NZ Arts Festival 2008, Town Hall
March 5 | Reviewed by Peter Bisley

THE CHAMBER musicians Absolute Ensemble and their conductor Kristjan Järvi had an impressive reputation before them as they came to perform in the 2008 New Zealand International Arts Festival. “Järvi has been hailed by The New York Times as ‘a kinetic force on the podium, like Leonard Bernstein reborn,’” the program gushes. The concert began with an arrangement of Debussy’s Prélude à l’après-midi d’un faune, and while tolerable for its nominal proficiency, the performance lacked flair and there was little to compensate for the loss of the full orchestral sound to an ensemble one tenth the intended size. Happy to accept this as a prelude to the reforged drama of Mahler’s fourth symphony for small ensemble, I was inexplicably confronted with the aural offence of the worst type of synth-pad keyboard solo: this, apparently, was a recording of a live solo by the late great jazz fusion pianist Joe Zawinul. Indeed, the man is undoubtedly a legend of jazz fusion, but his Ballad for 2 was so far out of context in a chamber music concert, and so isolated from the man’s presence. When the ensemble came in they had no groove, nor was there any of the intimate “interplay between the man who was and the music that lives on,” as the program notes predicted there might be. Rather, there was technically proficient but lifeless score reading of notated faux-impromptu jazzy lines. There was little sense of ensemble except for that gained through the individual musicians occasionally glancing up at Järvi, a graceful conductor who was often let down as the hub of a mangled wheel aimlessly spins without its spokes.
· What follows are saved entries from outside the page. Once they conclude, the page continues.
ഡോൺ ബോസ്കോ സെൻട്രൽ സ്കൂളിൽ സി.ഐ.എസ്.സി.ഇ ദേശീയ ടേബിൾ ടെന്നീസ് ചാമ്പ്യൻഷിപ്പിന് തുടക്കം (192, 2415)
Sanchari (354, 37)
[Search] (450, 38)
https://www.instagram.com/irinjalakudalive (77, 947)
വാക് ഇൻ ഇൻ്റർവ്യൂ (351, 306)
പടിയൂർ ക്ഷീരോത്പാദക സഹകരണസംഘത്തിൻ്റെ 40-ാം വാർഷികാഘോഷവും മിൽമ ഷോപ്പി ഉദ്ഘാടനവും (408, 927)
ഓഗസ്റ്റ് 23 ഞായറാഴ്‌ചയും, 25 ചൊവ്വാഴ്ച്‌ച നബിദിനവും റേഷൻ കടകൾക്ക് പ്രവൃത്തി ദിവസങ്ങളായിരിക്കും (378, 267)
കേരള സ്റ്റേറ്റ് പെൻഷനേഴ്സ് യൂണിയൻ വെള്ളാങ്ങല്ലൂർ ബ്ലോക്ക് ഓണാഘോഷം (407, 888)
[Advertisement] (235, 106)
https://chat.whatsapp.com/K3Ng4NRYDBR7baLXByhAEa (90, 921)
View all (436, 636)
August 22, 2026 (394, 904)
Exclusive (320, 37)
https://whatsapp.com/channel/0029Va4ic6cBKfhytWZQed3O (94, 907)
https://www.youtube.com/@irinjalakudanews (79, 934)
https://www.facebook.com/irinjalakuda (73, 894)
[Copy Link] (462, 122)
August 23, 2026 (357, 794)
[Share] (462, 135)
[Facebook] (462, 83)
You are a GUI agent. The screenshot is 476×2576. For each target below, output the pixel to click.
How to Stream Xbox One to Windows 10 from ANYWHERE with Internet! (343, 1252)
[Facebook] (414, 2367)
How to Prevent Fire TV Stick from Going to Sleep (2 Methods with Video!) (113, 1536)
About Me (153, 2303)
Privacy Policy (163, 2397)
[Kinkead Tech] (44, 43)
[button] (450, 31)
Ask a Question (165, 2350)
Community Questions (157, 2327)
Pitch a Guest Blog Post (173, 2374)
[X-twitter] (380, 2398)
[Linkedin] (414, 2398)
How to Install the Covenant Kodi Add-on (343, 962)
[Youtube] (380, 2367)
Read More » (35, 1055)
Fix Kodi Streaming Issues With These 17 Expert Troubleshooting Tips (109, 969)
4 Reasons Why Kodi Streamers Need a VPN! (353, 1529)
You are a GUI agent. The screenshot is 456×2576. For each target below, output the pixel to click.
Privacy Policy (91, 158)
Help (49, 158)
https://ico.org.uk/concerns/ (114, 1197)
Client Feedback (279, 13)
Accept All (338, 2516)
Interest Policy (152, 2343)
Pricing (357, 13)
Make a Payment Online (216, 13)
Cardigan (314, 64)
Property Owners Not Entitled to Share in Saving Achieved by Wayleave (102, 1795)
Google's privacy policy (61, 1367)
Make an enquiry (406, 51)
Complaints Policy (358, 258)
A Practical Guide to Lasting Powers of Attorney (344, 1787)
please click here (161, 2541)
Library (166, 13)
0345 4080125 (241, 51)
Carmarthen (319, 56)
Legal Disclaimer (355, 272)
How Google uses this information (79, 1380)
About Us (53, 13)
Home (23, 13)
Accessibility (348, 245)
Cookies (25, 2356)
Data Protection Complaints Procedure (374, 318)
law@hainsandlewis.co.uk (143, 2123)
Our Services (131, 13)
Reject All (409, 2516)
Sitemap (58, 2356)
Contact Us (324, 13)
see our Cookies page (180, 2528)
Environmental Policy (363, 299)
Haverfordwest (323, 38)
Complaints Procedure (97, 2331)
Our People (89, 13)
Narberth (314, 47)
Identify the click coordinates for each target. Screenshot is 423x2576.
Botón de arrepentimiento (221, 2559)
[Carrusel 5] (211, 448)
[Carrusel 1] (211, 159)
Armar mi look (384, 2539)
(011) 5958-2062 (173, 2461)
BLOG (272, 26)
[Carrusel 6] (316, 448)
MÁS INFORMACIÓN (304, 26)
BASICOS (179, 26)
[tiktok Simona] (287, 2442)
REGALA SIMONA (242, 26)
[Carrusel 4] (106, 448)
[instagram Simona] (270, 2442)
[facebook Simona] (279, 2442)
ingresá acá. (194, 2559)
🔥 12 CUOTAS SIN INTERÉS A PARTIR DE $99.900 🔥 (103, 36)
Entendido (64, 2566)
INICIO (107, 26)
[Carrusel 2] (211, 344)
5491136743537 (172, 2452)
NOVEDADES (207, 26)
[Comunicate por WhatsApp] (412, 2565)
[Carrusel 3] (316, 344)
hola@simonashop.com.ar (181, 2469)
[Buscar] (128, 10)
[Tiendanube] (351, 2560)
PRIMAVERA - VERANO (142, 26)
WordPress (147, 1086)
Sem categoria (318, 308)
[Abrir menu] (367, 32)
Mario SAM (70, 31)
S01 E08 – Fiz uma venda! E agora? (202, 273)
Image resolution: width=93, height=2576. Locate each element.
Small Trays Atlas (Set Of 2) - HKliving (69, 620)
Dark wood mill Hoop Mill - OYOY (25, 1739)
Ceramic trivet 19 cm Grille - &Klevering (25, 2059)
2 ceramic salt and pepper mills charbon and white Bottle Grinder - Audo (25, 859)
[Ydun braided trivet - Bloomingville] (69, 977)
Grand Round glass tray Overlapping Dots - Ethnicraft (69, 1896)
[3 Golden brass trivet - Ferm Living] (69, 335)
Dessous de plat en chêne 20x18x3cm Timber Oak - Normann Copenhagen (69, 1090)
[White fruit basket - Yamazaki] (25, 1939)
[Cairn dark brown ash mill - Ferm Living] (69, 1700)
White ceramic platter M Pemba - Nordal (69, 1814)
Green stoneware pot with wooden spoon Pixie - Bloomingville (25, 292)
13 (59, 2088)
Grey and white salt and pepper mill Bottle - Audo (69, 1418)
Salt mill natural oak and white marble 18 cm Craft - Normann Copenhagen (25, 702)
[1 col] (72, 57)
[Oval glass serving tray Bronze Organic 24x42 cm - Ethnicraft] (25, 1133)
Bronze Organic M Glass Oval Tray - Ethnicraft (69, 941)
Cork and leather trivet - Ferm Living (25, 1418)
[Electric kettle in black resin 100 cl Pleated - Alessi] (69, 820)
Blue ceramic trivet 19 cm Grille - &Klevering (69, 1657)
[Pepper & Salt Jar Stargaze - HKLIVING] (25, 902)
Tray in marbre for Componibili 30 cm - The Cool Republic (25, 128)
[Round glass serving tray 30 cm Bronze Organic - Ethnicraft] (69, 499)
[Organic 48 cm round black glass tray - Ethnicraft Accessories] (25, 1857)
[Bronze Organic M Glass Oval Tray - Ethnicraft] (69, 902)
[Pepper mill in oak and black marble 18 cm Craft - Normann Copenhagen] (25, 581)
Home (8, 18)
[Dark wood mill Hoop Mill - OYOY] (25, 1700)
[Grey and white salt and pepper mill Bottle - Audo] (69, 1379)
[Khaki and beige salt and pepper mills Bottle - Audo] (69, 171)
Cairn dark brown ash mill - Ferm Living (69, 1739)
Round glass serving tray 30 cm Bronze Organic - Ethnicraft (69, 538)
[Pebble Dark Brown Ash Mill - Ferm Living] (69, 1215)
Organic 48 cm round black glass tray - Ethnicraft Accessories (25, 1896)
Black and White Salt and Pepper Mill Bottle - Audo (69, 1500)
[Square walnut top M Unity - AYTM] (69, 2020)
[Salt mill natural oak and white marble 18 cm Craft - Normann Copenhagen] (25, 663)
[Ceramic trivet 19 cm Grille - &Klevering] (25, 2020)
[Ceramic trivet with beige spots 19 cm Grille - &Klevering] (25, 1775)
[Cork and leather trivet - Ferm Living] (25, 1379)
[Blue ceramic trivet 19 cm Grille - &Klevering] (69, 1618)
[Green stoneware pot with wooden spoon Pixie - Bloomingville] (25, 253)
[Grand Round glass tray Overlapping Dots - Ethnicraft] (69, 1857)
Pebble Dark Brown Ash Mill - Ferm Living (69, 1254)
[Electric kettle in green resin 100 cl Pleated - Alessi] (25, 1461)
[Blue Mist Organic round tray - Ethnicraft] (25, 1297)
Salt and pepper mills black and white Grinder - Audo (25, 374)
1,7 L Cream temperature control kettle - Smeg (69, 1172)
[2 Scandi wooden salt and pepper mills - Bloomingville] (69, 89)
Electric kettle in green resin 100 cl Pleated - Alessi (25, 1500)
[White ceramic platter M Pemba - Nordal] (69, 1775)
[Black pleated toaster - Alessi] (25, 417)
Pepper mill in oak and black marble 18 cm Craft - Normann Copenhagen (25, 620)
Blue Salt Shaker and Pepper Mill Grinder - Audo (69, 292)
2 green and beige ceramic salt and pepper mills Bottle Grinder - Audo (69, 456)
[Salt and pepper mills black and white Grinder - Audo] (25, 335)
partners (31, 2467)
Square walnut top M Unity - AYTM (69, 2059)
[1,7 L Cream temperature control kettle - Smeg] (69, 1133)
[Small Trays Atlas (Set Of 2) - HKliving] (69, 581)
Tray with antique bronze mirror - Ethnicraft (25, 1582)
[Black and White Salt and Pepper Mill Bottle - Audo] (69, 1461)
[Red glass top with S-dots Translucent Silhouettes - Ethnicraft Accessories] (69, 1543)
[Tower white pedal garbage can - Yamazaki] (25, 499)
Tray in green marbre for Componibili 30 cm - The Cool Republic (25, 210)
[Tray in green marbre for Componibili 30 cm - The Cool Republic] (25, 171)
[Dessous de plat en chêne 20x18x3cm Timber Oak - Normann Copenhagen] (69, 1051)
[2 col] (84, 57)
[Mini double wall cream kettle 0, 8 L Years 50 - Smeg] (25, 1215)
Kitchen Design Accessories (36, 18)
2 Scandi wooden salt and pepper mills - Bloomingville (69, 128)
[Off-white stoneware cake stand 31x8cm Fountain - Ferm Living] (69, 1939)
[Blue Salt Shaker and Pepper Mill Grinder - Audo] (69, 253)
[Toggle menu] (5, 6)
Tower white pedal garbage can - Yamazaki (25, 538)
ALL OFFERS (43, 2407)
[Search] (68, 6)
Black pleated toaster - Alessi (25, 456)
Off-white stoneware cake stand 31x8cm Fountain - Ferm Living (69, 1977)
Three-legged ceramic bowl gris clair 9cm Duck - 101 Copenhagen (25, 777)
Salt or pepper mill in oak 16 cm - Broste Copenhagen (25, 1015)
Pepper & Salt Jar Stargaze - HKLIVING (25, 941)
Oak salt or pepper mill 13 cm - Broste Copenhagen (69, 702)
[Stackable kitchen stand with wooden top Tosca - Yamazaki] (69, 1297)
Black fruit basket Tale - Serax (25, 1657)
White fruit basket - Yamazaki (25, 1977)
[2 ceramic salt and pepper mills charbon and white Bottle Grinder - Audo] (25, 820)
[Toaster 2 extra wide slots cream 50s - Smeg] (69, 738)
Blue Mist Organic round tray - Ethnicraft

After the conclusion of this displaced and unmemorable piece, the audience rushed out for the half time glass of wine and ice cream having only had a thin 26 minutes of music. After the first half’s meagre fruits, the rearranging of an orchestration perfectionist who continually revised his work in quest of the perfect tonal palette does not immediately suggest itself as ideal chamber repertoire, but I was still holding out hope for Mahler’s fourth, a vast, powerful work; here featuring Australian soprano Sara Macliver in the final movement. Perhaps the austerity of the 12 piece ensemble, though unorthodox and an entirely contrary tonal landscape to Mahler’s intended 130 strong orchestral grandeur, would have its own refreshing clarity through the intimacy of ensemble that marks a good chamber music performance: an ensemble that gets ‘inside’ the music, an emotional response which they share and magnify through the group. Absolute Ensemble failed to deliver the drama of expressive economy. Instead the players, with all their technical prowess, mechanically read through the music and delivered an unexceptional performance of an emaciated symphony. Certainly, there were moments of beauty; Mahler’s melancholic motifs in the woodwind, and soaring melody lines passionately delivered by the strings. Macliver’s voice added a new energy to the recapitulation of the symphony’s themes in the last movement, but the performance lacked either truth to the composer or to the potential of Stein’s arrangement.